◆ EXERCISE REQUIREMENTS
Once the line holding "März 2013 (25, 1624)" is found in the listing below, write it out and each later line exactly, up to and including the one holding "Hoax Info (24, 2072)".

◆ INFORMATION SHOWN
====================
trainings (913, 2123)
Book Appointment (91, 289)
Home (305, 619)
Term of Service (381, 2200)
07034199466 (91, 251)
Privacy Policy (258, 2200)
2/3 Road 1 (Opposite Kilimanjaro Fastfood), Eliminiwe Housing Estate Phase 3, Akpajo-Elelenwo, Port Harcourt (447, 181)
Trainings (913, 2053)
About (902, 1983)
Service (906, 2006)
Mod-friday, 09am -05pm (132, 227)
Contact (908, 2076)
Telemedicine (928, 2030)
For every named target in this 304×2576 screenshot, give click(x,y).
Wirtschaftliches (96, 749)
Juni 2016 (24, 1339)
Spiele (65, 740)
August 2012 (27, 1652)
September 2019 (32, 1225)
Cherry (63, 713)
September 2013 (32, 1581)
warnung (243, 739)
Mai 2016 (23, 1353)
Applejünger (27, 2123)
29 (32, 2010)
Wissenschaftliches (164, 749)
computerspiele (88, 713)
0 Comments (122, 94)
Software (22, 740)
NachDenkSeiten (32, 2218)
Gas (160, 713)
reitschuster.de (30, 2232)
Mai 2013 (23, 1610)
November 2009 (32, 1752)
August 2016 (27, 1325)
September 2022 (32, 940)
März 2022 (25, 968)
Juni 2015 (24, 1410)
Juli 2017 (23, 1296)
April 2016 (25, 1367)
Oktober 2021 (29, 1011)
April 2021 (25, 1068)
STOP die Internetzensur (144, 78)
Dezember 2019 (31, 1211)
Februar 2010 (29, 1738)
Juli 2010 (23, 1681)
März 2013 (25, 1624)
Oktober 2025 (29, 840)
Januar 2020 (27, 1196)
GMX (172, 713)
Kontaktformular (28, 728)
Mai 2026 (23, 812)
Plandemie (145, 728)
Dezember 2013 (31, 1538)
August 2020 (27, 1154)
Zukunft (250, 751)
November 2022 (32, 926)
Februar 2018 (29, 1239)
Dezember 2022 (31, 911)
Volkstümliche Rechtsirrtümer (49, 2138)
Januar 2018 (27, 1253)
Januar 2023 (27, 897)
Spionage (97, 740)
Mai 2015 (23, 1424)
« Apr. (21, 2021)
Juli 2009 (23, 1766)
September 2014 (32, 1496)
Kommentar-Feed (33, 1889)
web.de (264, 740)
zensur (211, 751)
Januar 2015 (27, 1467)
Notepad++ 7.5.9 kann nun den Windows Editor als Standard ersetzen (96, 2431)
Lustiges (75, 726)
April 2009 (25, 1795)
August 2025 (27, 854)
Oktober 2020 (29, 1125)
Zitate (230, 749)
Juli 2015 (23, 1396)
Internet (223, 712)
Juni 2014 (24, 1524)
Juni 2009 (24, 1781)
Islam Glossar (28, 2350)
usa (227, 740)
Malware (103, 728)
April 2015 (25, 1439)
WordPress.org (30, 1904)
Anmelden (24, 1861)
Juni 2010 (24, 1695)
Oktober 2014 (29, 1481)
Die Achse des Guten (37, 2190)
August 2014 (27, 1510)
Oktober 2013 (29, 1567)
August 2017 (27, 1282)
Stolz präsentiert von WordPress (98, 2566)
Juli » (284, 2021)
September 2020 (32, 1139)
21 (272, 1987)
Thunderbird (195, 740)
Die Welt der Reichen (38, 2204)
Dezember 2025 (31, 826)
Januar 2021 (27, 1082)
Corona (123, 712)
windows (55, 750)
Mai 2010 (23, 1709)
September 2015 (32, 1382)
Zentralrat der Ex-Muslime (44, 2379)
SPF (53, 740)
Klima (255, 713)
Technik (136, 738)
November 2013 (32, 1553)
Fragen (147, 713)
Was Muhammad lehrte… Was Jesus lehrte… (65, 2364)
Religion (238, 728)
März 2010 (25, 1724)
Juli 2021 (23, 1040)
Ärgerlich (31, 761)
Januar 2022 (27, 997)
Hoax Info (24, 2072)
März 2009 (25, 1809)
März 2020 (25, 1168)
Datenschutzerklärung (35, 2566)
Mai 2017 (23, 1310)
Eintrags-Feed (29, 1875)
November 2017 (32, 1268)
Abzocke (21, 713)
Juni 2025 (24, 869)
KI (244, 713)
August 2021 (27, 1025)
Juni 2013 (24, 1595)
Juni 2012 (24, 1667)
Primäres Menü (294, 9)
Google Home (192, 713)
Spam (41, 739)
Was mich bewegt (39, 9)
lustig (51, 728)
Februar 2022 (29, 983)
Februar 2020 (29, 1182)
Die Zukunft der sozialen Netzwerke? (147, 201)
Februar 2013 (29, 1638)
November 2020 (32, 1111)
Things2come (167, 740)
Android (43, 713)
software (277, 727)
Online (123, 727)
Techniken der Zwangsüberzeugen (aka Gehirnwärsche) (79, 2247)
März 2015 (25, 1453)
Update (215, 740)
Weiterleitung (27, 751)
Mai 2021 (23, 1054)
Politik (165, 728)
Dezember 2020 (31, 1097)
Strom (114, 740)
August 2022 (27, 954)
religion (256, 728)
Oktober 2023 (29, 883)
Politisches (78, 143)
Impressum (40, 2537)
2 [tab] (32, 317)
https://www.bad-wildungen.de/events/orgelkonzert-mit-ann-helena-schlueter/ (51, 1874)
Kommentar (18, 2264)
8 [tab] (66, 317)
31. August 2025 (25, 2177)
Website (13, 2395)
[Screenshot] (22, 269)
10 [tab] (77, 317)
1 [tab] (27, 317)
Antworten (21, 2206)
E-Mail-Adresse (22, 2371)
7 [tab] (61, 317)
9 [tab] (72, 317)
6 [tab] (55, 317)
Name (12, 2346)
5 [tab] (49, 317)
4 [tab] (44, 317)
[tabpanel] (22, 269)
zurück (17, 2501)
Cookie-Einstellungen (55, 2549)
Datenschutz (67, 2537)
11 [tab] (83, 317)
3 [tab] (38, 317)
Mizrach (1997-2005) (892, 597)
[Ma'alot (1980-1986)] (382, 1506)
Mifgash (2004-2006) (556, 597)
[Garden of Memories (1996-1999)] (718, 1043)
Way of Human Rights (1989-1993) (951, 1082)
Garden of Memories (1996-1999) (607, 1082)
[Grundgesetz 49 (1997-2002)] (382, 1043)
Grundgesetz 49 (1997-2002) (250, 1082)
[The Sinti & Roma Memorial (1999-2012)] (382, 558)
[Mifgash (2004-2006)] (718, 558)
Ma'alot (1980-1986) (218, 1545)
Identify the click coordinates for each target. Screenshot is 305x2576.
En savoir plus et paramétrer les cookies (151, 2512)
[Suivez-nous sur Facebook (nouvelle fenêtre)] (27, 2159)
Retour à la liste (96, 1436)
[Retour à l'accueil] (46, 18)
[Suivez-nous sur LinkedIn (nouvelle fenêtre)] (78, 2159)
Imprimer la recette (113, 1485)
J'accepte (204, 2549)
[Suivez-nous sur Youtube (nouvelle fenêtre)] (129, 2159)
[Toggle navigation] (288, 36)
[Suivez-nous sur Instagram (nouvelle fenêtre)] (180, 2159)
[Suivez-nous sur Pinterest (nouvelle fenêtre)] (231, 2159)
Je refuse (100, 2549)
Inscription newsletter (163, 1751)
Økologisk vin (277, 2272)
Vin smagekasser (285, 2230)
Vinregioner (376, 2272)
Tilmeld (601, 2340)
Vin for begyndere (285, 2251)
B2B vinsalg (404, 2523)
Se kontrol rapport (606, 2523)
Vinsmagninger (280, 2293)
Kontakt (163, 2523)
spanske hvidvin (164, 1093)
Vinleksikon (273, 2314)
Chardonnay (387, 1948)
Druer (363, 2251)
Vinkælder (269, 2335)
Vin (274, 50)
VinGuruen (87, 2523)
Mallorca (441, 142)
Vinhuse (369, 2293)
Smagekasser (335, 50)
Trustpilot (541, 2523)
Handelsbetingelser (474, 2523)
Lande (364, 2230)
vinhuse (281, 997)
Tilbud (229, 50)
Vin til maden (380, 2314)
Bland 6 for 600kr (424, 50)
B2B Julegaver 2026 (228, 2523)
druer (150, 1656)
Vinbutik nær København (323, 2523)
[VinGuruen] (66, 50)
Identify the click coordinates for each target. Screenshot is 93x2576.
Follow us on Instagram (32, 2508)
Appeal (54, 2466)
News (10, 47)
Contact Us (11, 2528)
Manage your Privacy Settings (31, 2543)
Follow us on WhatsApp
====================
◆ RESULT OF THE TASK
März 2013 (25, 1624)
Oktober 2025 (29, 840)
Januar 2020 (27, 1196)
GMX (172, 713)
Kontaktformular (28, 728)
Mai 2026 (23, 812)
Plandemie (145, 728)
Dezember 2013 (31, 1538)
August 2020 (27, 1154)
Zukunft (250, 751)
November 2022 (32, 926)
Februar 2018 (29, 1239)
Dezember 2022 (31, 911)
Volkstümliche Rechtsirrtümer (49, 2138)
Januar 2018 (27, 1253)
Januar 2023 (27, 897)
Spionage (97, 740)
Mai 2015 (23, 1424)
« Apr. (21, 2021)
Juli 2009 (23, 1766)
September 2014 (32, 1496)
Kommentar-Feed (33, 1889)
web.de (264, 740)
zensur (211, 751)
Januar 2015 (27, 1467)
Notepad++ 7.5.9 kann nun den Windows Editor als Standard ersetzen (96, 2431)
Lustiges (75, 726)
April 2009 (25, 1795)
August 2025 (27, 854)
Oktober 2020 (29, 1125)
Zitate (230, 749)
Juli 2015 (23, 1396)
Internet (223, 712)
Juni 2014 (24, 1524)
Juni 2009 (24, 1781)
Islam Glossar (28, 2350)
usa (227, 740)
Malware (103, 728)
April 2015 (25, 1439)
WordPress.org (30, 1904)
Anmelden (24, 1861)
Juni 2010 (24, 1695)
Oktober 2014 (29, 1481)
Die Achse des Guten (37, 2190)
August 2014 (27, 1510)
Oktober 2013 (29, 1567)
August 2017 (27, 1282)
Stolz präsentiert von WordPress (98, 2566)
Juli » (284, 2021)
September 2020 (32, 1139)
21 (272, 1987)
Thunderbird (195, 740)
Die Welt der Reichen (38, 2204)
Dezember 2025 (31, 826)
Januar 2021 (27, 1082)
Corona (123, 712)
windows (55, 750)
Mai 2010 (23, 1709)
September 2015 (32, 1382)
Zentralrat der Ex-Muslime (44, 2379)
SPF (53, 740)
Klima (255, 713)
Technik (136, 738)
November 2013 (32, 1553)
Fragen (147, 713)
Was Muhammad lehrte… Was Jesus lehrte… (65, 2364)
Religion (238, 728)
März 2010 (25, 1724)
Juli 2021 (23, 1040)
Ärgerlich (31, 761)
Januar 2022 (27, 997)
Hoax Info (24, 2072)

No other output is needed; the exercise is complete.